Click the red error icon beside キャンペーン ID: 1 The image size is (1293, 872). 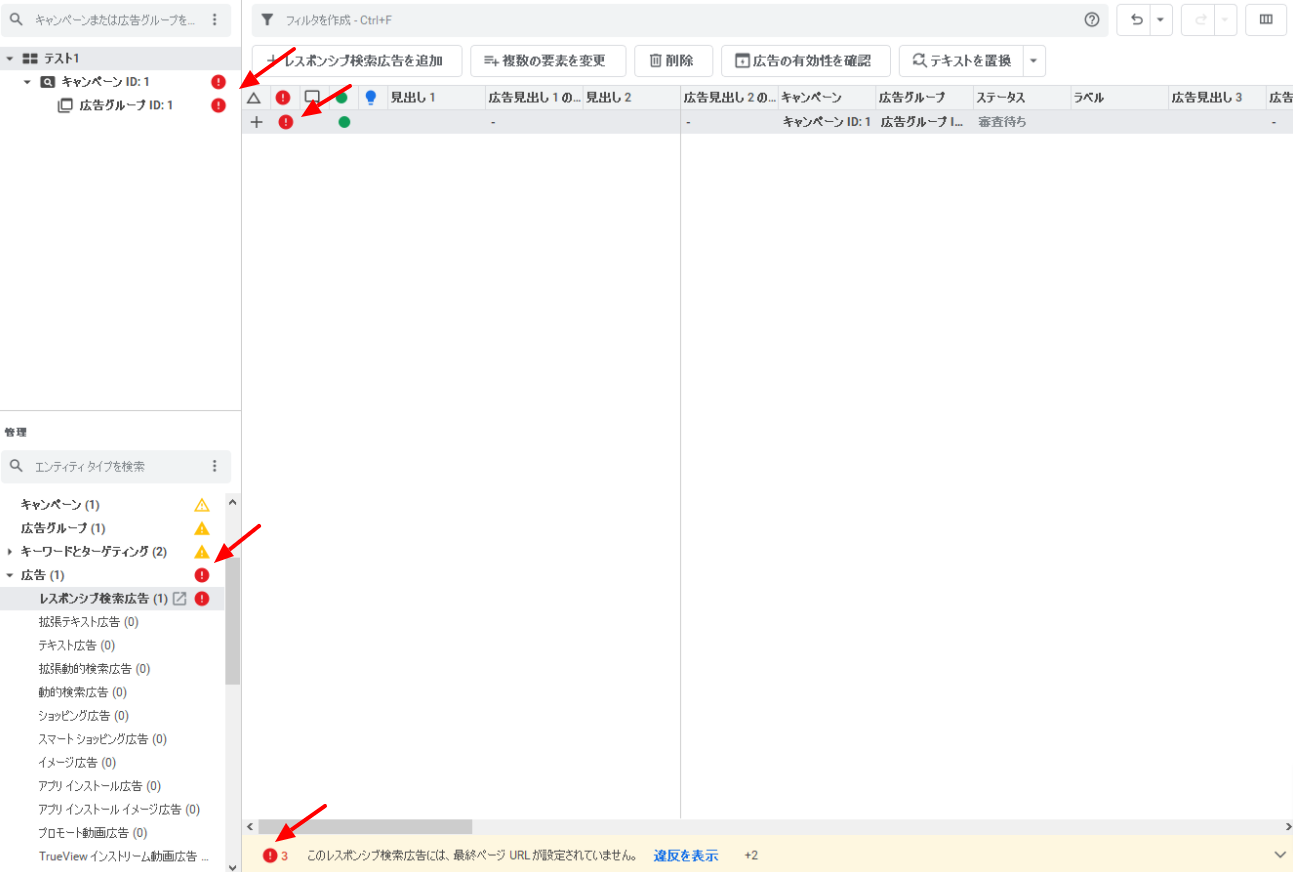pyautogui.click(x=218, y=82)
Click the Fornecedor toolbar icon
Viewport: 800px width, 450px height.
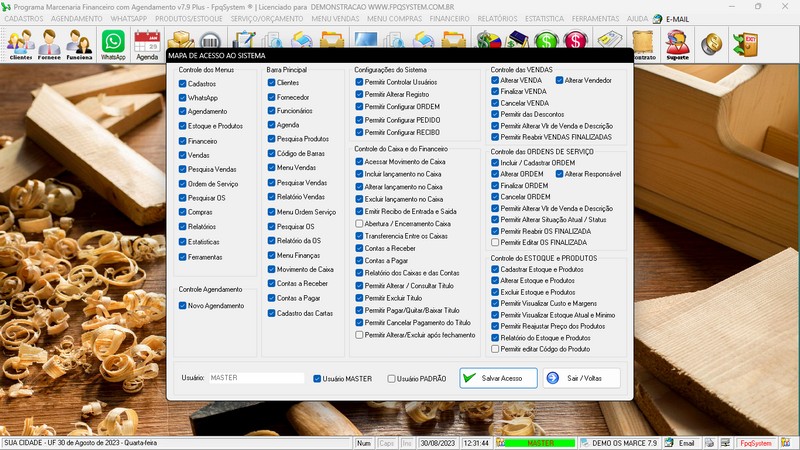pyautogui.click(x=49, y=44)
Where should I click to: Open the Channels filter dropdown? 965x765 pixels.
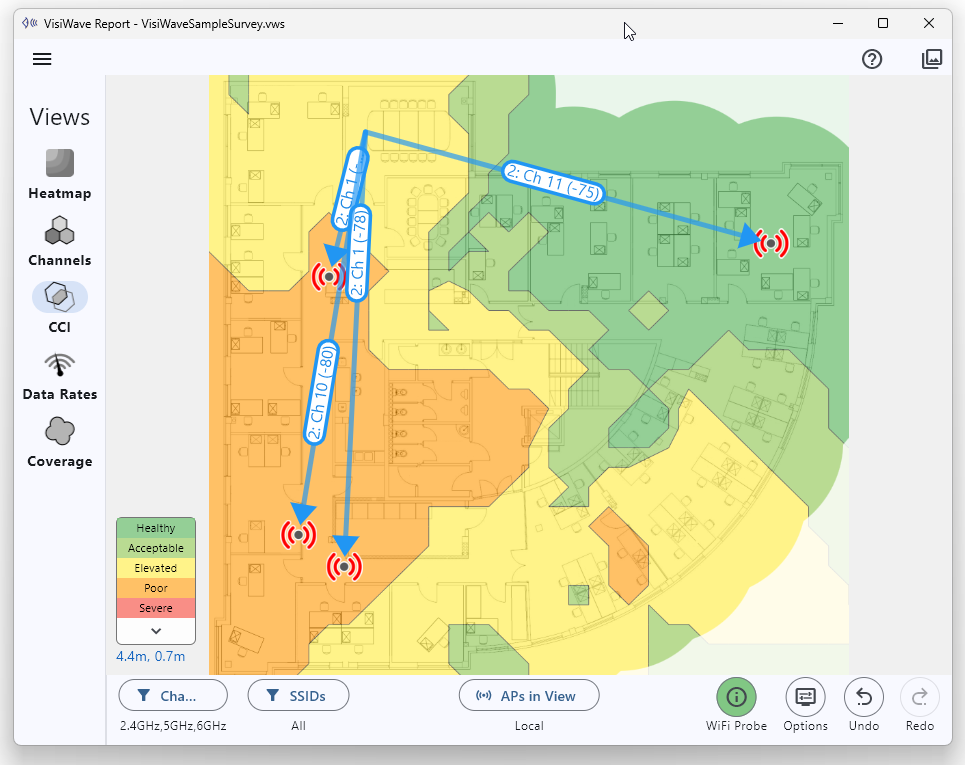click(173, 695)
************
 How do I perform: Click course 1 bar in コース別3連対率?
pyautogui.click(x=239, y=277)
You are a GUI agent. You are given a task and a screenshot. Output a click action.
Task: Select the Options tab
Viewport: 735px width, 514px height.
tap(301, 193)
************
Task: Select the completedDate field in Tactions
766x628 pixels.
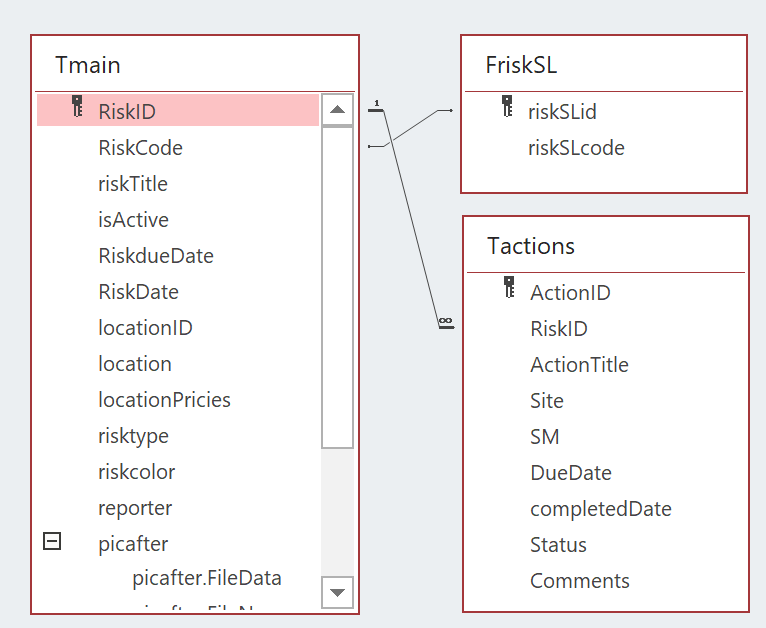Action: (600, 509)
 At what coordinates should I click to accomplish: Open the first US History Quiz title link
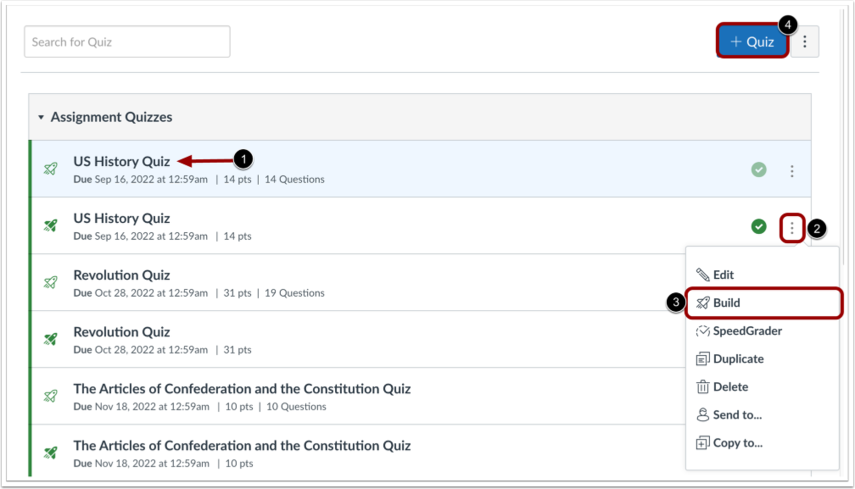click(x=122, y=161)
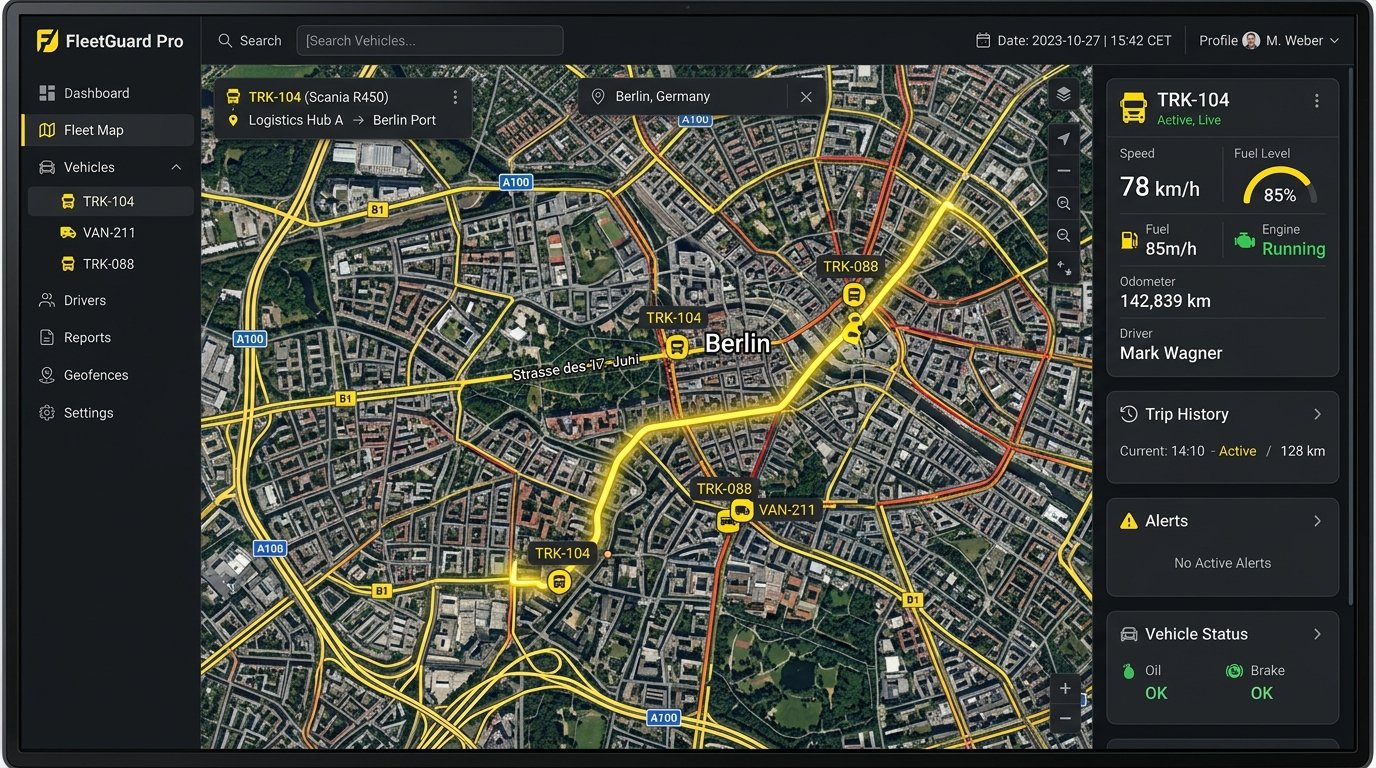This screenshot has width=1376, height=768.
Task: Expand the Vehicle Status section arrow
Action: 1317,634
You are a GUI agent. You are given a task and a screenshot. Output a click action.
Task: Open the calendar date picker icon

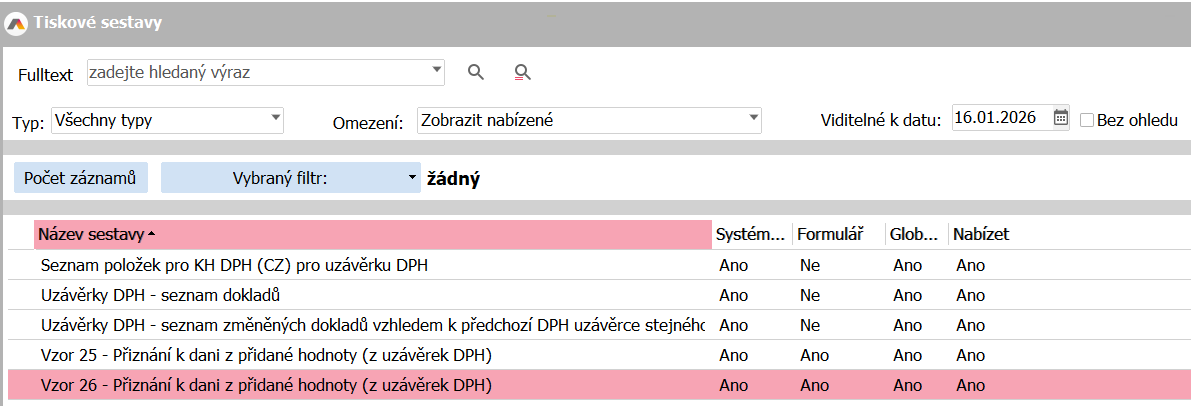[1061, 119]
************
Work instructions => Report all lines of the data that include the word "Select".

Result of this exercise =>
Task: Select the Options tab
Task: Select the completedDate field in Tactions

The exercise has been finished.